Sports

Is animation a sport? – Quinnipiac cheerleading argument taken to court

In one of the strangest court battles Connecticut has seen in decades, jurors are now deciding whether or not cheerleading is a sport.

Cheerleading began a century ago as a pep league of men who jumped around singing songs to cheer on their college football team. Today, it’s come into its own: cheerleaders spend as much time (if not more) at national and international tumbling competitions as they do at regular men’s teams.

The argument started when Quinnipiac University dropped its women’s volleyball team in favor of the cheerleaders. The move made it official: cheerleading was a huge sport for the school in Hamden, Connecticut.

Volleyball players did not take this lightly!
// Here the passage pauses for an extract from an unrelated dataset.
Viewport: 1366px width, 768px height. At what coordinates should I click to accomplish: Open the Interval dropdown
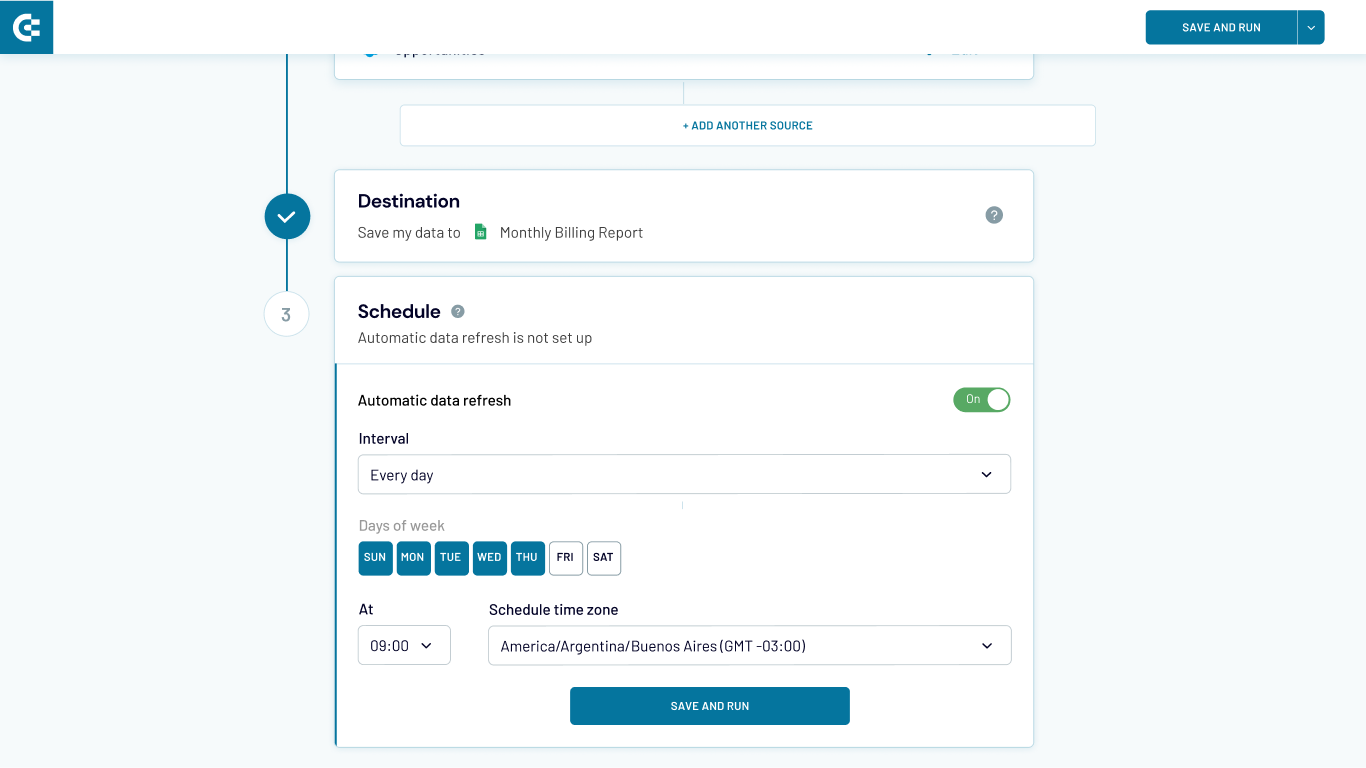[684, 475]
The team filed a lawsuit against the school, which claims that keeping the cheerleaders while giving volleyball the ax was done for cost-saving reasons. An 11-man volleyball team costs $20,000 more per year than the $50,000 budgeted for 40 cheerleaders.

Both teams eagerly await the verdict in the court case that began with opening statements today. Volleyball players seek Title 9 to support their reinstatement. The law requires schools to provide equal opportunities for men and women to compete in sports that involve practice and organized competition supervised by coach(es). Cheerleading goes against some old stereotypes to prove in this case that they are, in fact, their own independent sport. Volleyball players say that a men’s team would never have been dismantled and fight against sexism at the University.

Although Quinnipiac is a private school, it receives some public funding and is therefore subject to Title IX.